Il y a d’abord la version officielle des autorités russes : « nous progressons sur le terrain ». Poutine l’a dit aujourd’hui devant les cadres de son ministère de la Défense : 2024 a été une « année-charnière » pour ce qu’il appelle « les opérations spéciales » en Ukraine ; la Russie a « l’initiative stratégique » sur toute la ligne de front ; elle a « libéré 189 localités » cette année.
Et tout cela est vrai. Même si les avancées ne sont pas spectaculaires, les données du cartographe indépendant War Mapper montrent que la Russie a conquis 720 km2 de territoire ukrainien en novembre, soit sa progression la plus importante depuis le début de la guerre.
L’armée russe est aux portes de Pokrovsk, nœud stratégique de l’est de l’Ukraine. La pression militaire de Moscou se traduit aussi par les frappes contre les infrastructures énergétiques. Nouvelles attaques vendredi dernier dans plusieurs régions à l’orée de l’hiver.

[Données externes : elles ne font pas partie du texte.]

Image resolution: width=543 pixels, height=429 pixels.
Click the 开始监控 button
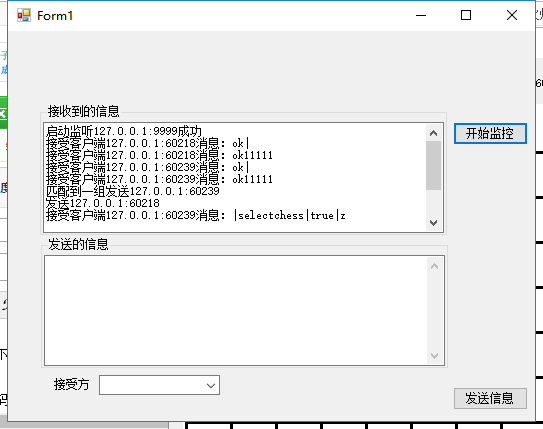[490, 133]

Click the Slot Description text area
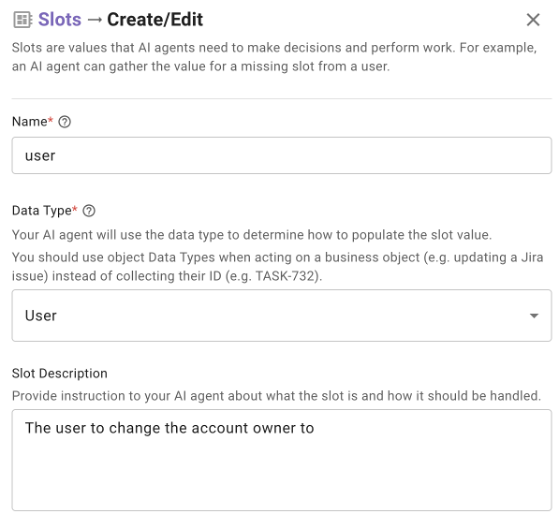(x=281, y=460)
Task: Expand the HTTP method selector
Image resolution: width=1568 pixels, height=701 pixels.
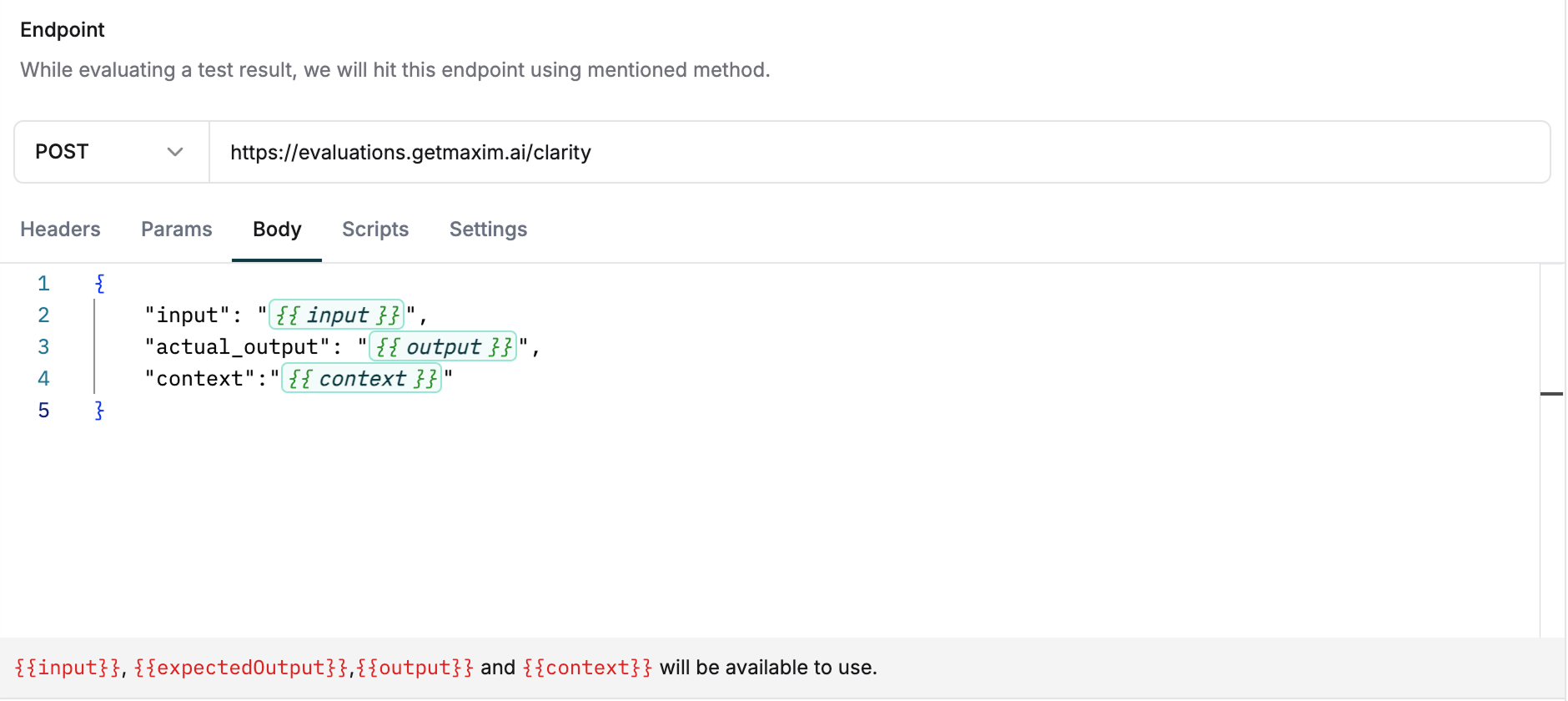Action: click(x=109, y=152)
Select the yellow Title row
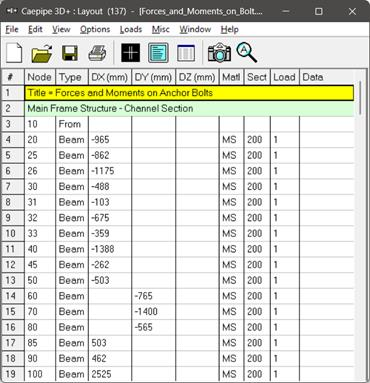 coord(189,93)
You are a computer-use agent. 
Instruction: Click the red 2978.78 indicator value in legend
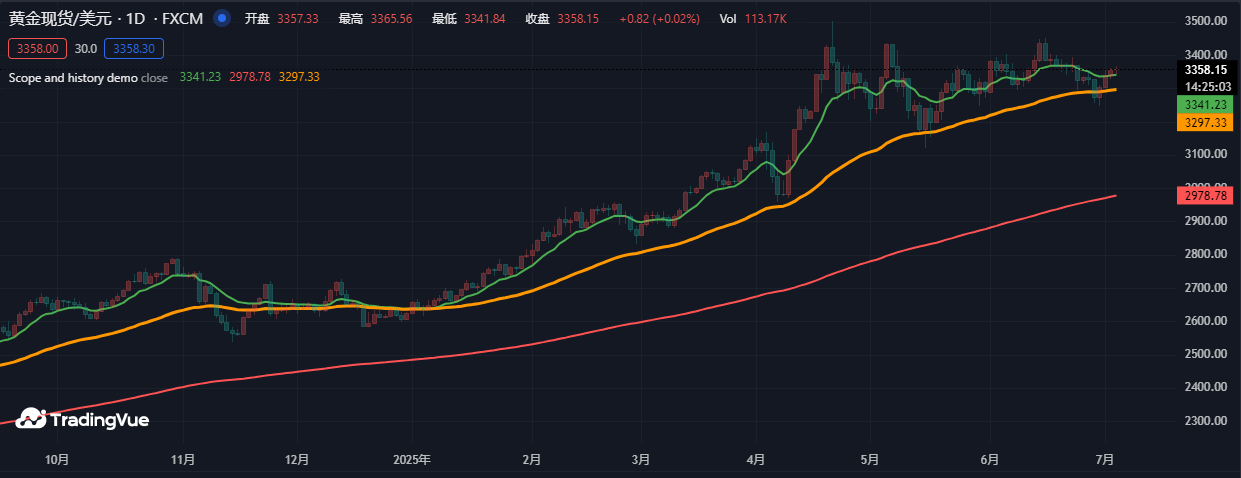(x=250, y=77)
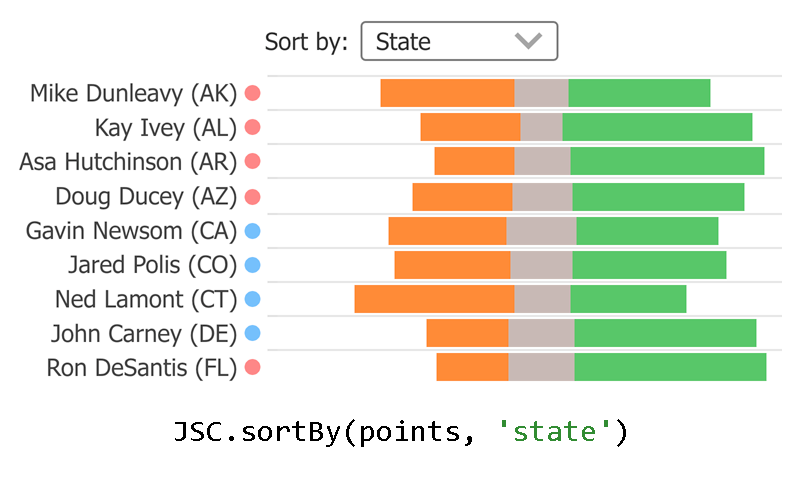Click the blue dot next to Ned Lamont
This screenshot has width=800, height=494.
253,299
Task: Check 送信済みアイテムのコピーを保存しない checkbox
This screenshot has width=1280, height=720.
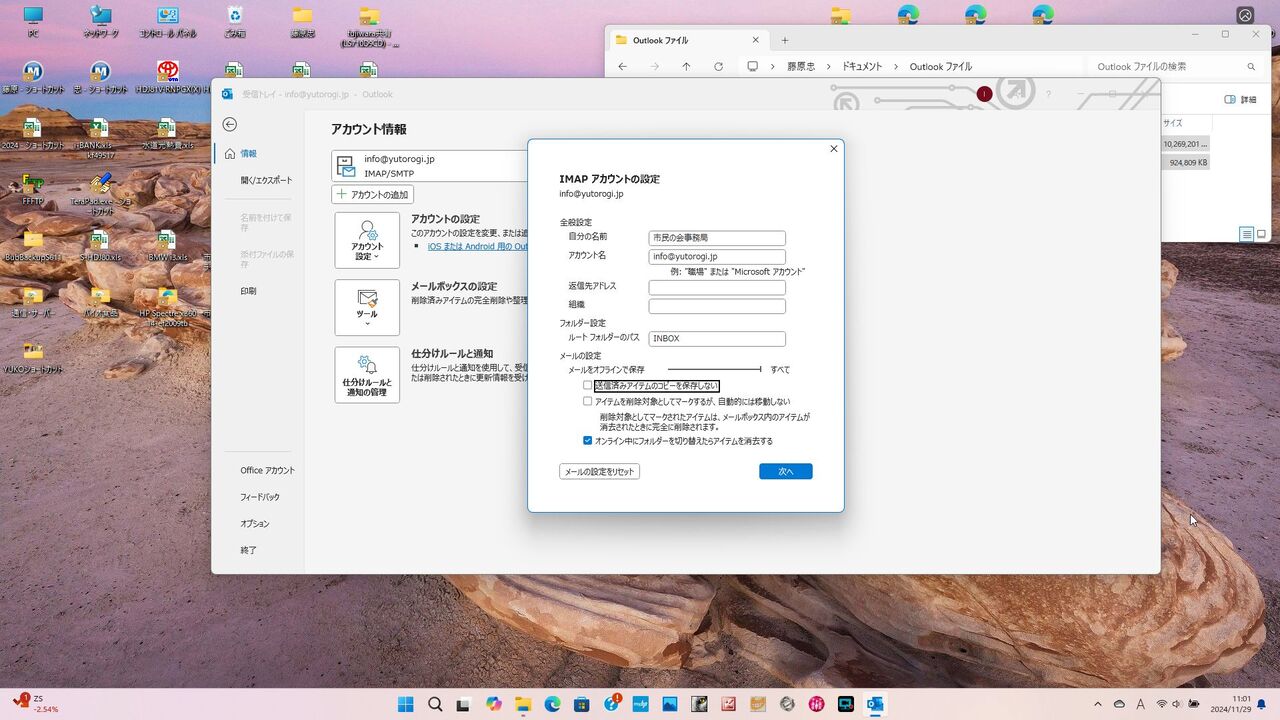Action: (x=588, y=385)
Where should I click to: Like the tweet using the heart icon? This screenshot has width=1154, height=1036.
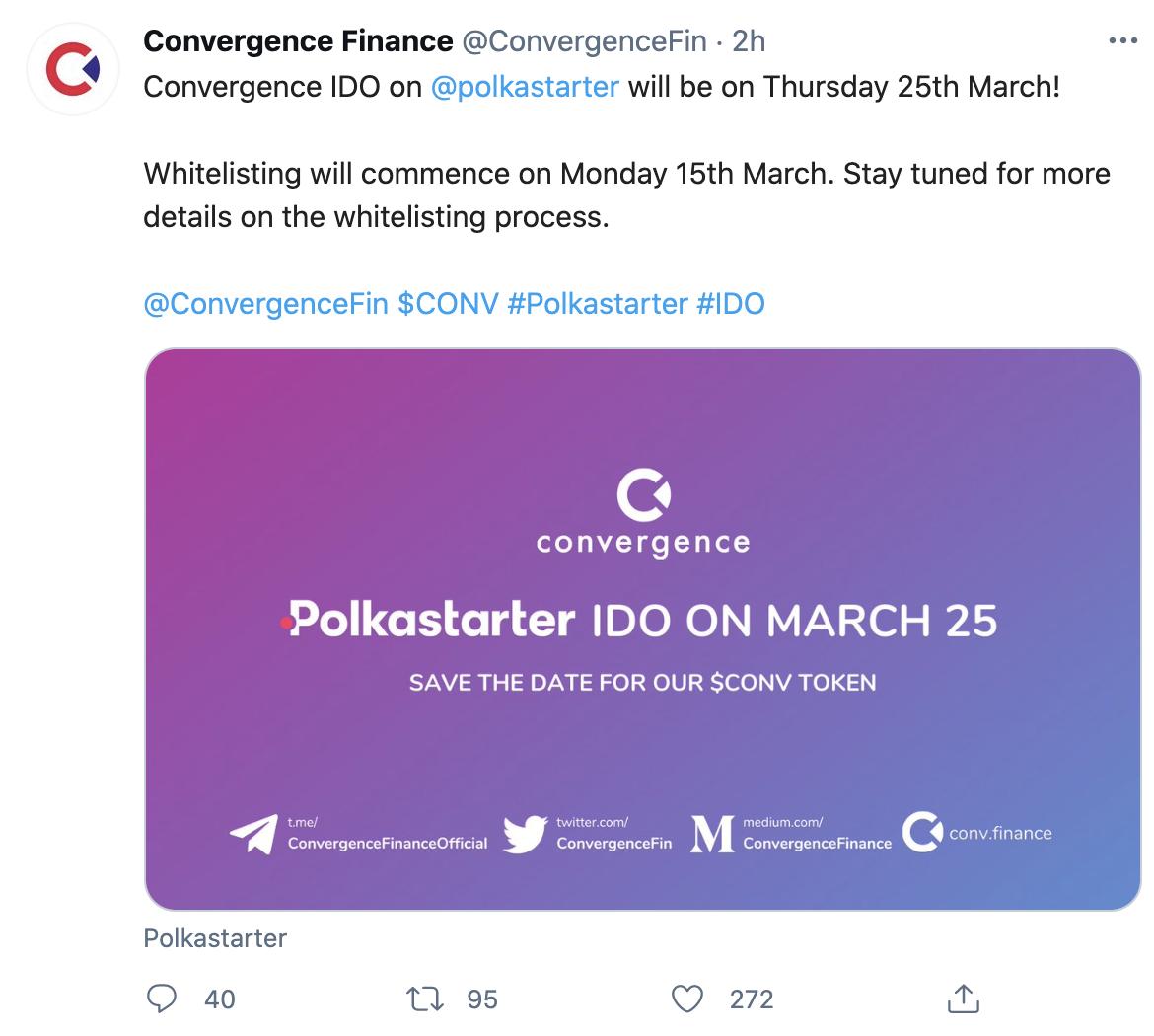[x=690, y=999]
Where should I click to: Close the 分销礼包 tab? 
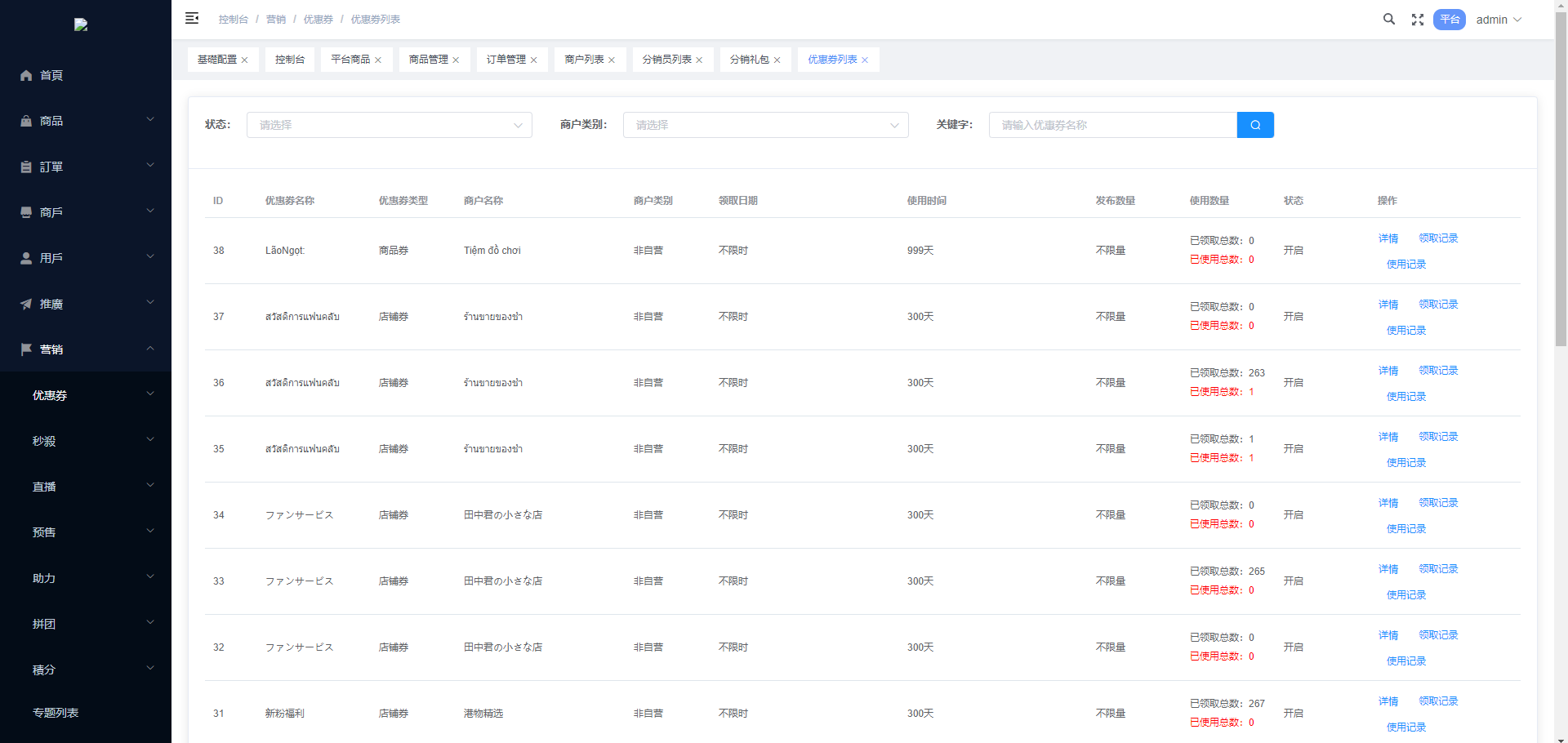coord(777,60)
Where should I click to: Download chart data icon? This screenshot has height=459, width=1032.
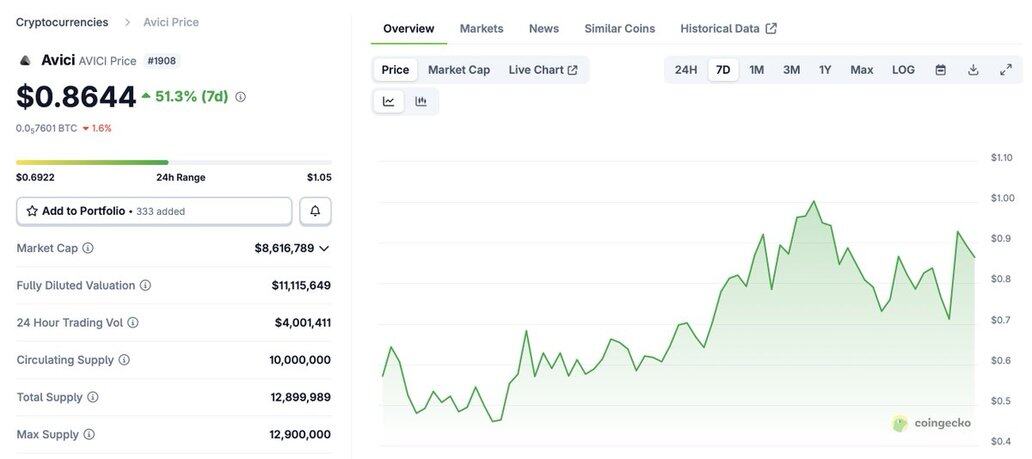(x=973, y=70)
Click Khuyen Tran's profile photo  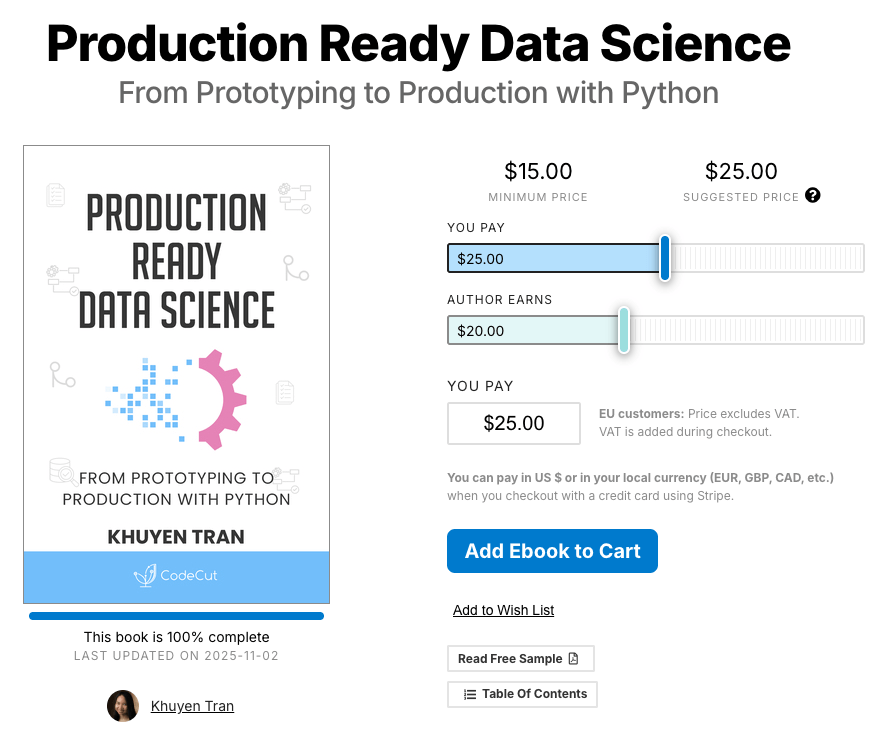click(x=122, y=706)
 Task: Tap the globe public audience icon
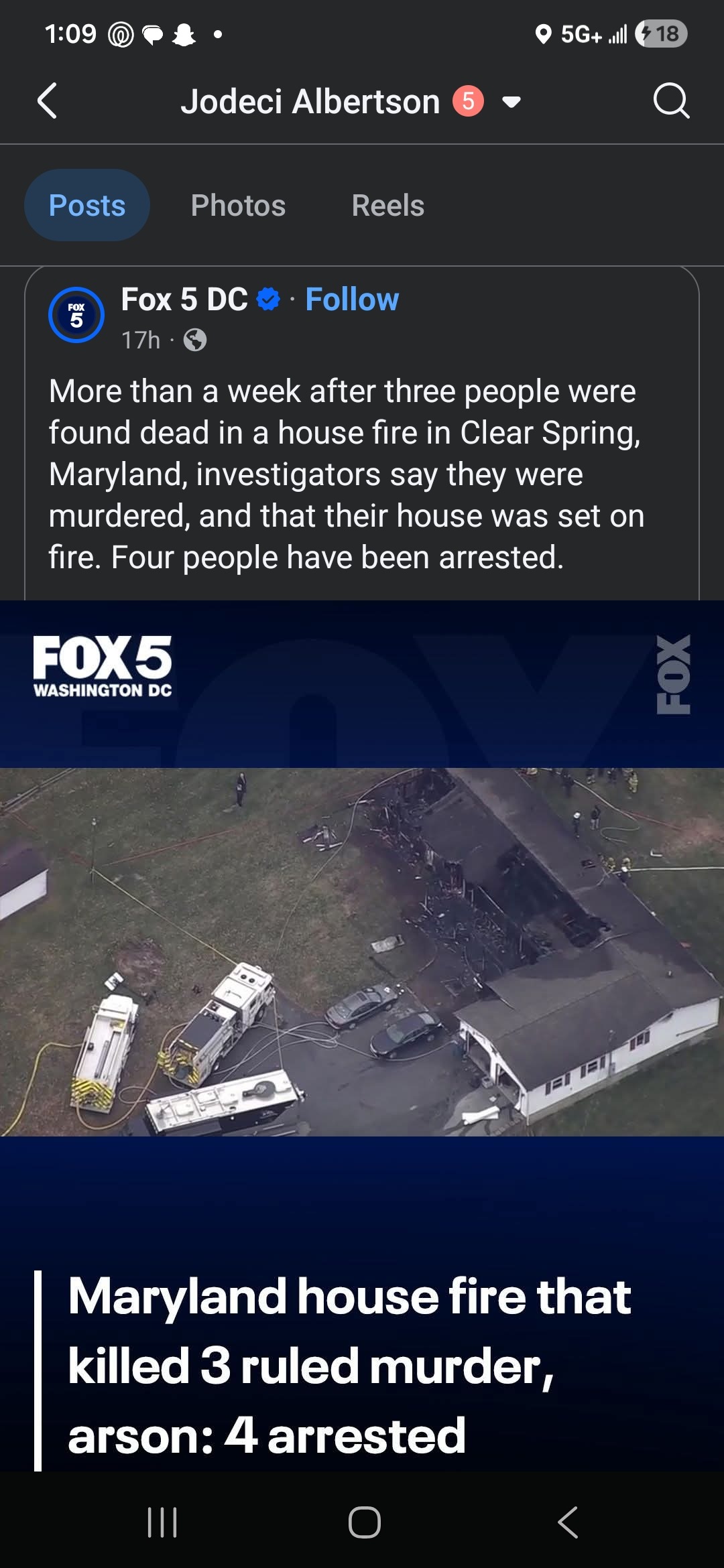click(195, 340)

Et la Russie gagne aussi du terrain dans la région de Koursk, sur le territoire russe, où l’Ukraine a lancé une offensive en août. C’est là que des milliers de soldats Nord-coréens sont venus renforcer les troupes de Moscou. Justement, samedi 14 décembre, le président ukrainien Zelensky a dénoncé les premiers assauts des Nord-coréens contre son armée.
L’Ukraine recule, donc. Et elle subit aussi le chantage russe sur le nucléaire. Moscou brandit régulièrement la menace de l’arme atomique. Poutine a évoqué de nouveau ce matin la dissuasion. Il confirme que le missile hypersonique Oreshnik, qui peut porter une charge nucléaire, sera bientôt fabriqué en série.
Une économie russe à la peine
Mais entre les lignes, Poutine trahit aussi quelques faiblesses. Le président russe répète un peu trop souvent que tout va bien pour être honnête. Il veut surtout, semble-t-il, montrer qu’il est en position de force avant de possibles négociations de paix.
L’Ukraine poursuit d’ailleurs le même objectif. Le président Zelensky sera mercredi à Bruxelles pour dire au secrétaire général de l’OTAN Mark Rutte, et à ses alliés européens, France, Allemagne, Pologne et Royaume-Uni, que leur soutien est indispensable en vue d’éventuels pourparlers.
Mais l’Ukraine admet manquer d’hommes, d’équipements… A l’inverse, la Russie masque maladroitement ses difficultés. Elle aussi a du mal à recruter. La preuve, elle a besoin de l’aide des Nord-Coréens. Moscou a recours aux primes, aux avantages financiers pour mobiliser de nouveaux soldats.
Et l’économie russe accuse le coup. Certes, la croissance résiste, +3% environ sur l’année, mais les sanctions internationales commencent à produire leurs effets. Les taux d’intérêt s’envolent, la Banque de Russie a relevé en octobre son taux directeur à 21% pour contenir une inflation de 8-9%, sans doute sous-estimée.
Les prix du pétrole ont chuté depuis avril. Gazprom, le géant russe du gaz, est privé du marché européen. L’industrie manque de main d’œuvre. 40% des dépenses de l’Etat sont aujourd’hui consacrées à la Défense et à la sécurité. Le rouble s’effondre.
Ce modèle économique n’est pas durable. Poutine, qui a besoin de stabilité sociale, ne peut imposer de telles contraintes à la Russie pendant des années. La chute d’Assad en Syrie lui rappelle aussi que les dictatures ne sont pas éternelles.